Christmas was a very quiet day with us, but our New Year's festivities were all the more hilarious, and we made the most of what little remained of beer and wine aboard the "Choising."

It had been my intention to arrive in the Perim Straits immediately after sundown. In this we were not quite successful, however, and again for the reason that we had no marine charts. just as once before we had to draw a chart for ourselves when running into Padang, so now we had been obliged to make one of the Red Sea, and, naturally, our knowledge of the "Choising's" position was not quite accurate. As a consequence, we arrived at the Straits of Perim a few hours too early. I therefore gave orders to turn about and cruise back and forth a while. A large steamer coming from Dachibuti gave us some anxious moments, for we took her to be a man-of-war. She turned out to be a French mail steamer, however. As soon as darkness set in, we steered for the Straits of Perim again, and proceeded at high speed.

I had counted with certainty upon meeting with some sort of patrol in the Straits. In that event we would have been quite helpless, for with the "Choising" we could not face even the smallest hostile war vessel. We could not so much as run away, for any steam launch could have overtaken us. As my chief purpose was to conduct my men to where they could again serve in defence of their country, I determined, if necessary, to sacrifice the "Choising."

# WHAT TO WORK ON:
1. In the passage about the voyage of the "Choising," what did the large steamer coming from Dachibuti turn out to be?
2. Reproduce the "Choising" passage word for word, from "It had been" to "at high speed.".

# DATA EXCERPT:
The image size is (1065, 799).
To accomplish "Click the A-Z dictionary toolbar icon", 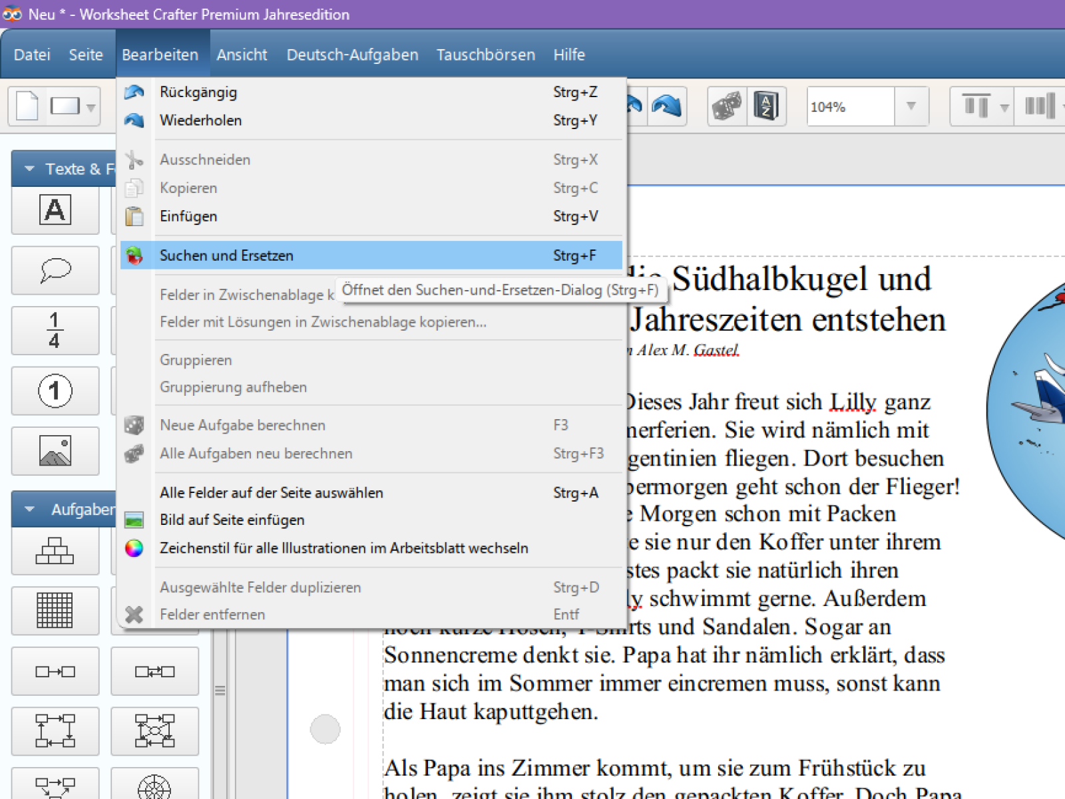I will click(766, 106).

# RESPONSES TO THE EXERCISE:
1. A French mail steamer.

2.
It had been my intention to arrive in the Perim Straits immediately after sundown. In this we were not quite successful, however, and again for the reason that we had no marine charts. just as once before we had to draw a chart for ourselves when running into Padang, so now we had been obliged to make one of the Red Sea, and, naturally, our knowledge of the "Choising's" position was not quite accurate. As a consequence, we arrived at the Straits of Perim a few hours too early. I therefore gave orders to turn about and cruise back and forth a while. A large steamer coming from Dachibuti gave us some anxious moments, for we took her to be a man-of-war. She turned out to be a French mail steamer, however. As soon as darkness set in, we steered for the Straits of Perim again, and proceeded at high speed.